(begin)

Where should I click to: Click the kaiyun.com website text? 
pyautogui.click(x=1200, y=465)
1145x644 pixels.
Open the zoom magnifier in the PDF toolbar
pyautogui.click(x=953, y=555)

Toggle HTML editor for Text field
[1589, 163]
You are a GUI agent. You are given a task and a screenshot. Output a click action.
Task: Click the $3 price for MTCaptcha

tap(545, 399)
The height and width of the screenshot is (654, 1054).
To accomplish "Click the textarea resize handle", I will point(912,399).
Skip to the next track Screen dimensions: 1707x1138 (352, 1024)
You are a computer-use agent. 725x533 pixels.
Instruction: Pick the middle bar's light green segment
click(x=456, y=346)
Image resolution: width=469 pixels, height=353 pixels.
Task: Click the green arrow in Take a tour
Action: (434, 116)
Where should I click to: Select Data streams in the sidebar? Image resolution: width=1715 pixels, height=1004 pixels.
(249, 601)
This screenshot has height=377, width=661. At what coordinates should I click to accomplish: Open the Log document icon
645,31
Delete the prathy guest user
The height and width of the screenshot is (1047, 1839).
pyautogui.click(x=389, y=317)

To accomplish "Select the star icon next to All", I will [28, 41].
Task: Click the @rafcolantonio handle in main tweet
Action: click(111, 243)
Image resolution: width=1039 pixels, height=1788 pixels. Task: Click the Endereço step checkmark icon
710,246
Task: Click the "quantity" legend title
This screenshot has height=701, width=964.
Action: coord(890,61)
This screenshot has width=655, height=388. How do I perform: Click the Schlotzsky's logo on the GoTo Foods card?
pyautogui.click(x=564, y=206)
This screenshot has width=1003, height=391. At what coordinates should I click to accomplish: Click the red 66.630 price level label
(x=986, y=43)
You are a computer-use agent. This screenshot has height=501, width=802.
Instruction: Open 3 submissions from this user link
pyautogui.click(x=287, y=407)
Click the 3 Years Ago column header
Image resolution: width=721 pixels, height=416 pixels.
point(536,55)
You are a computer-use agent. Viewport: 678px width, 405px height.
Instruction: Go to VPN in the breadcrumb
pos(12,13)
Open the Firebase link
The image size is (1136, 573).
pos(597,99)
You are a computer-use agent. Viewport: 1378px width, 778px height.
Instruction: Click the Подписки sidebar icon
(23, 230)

(end)

### What is required
Rewrite all of the records above, putting "Goal" in place of every "Instruction" and leaving everything else unchanged.

### Result
Where should I click to: Click the kaiyun.com website text? 
pyautogui.click(x=1200, y=465)
1145x644 pixels.
Open the zoom magnifier in the PDF toolbar
pyautogui.click(x=953, y=555)

Toggle HTML editor for Text field
[1589, 163]
You are a GUI agent. You are given a task and a screenshot. Output a click action.
Task: Click the $3 price for MTCaptcha

tap(545, 399)
The height and width of the screenshot is (654, 1054).
To accomplish "Click the textarea resize handle", I will point(912,399).
Skip to the next track Screen dimensions: 1707x1138 (352, 1024)
You are a computer-use agent. 725x533 pixels.
Goal: Pick the middle bar's light green segment
click(x=456, y=346)
Image resolution: width=469 pixels, height=353 pixels.
Task: Click the green arrow in Take a tour
Action: (434, 116)
Where should I click to: Select Data streams in the sidebar? Image resolution: width=1715 pixels, height=1004 pixels.
(249, 601)
This screenshot has height=377, width=661. At what coordinates should I click to accomplish: Open the Log document icon
645,31
Delete the prathy guest user
The height and width of the screenshot is (1047, 1839).
pyautogui.click(x=389, y=317)

To accomplish "Select the star icon next to All", I will [28, 41].
Task: Click the @rafcolantonio handle in main tweet
Action: click(111, 243)
Image resolution: width=1039 pixels, height=1788 pixels. Task: Click the Endereço step checkmark icon
710,246
Task: Click the "quantity" legend title
This screenshot has height=701, width=964.
Action: coord(890,61)
This screenshot has width=655, height=388. How do I perform: Click the Schlotzsky's logo on the GoTo Foods card?
pyautogui.click(x=564, y=206)
This screenshot has width=1003, height=391. At what coordinates should I click to accomplish: Click the red 66.630 price level label
(x=986, y=43)
You are a computer-use agent. This screenshot has height=501, width=802.
Goal: Open 3 submissions from this user link
pyautogui.click(x=287, y=407)
Click the 3 Years Ago column header
Image resolution: width=721 pixels, height=416 pixels.
point(536,55)
You are a computer-use agent. Viewport: 678px width, 405px height.
Goal: Go to VPN in the breadcrumb
pos(12,13)
Open the Firebase link
The image size is (1136, 573).
pos(597,99)
You are a computer-use agent. Viewport: 1378px width, 778px height.
Goal: Click the Подписки sidebar icon
(23, 230)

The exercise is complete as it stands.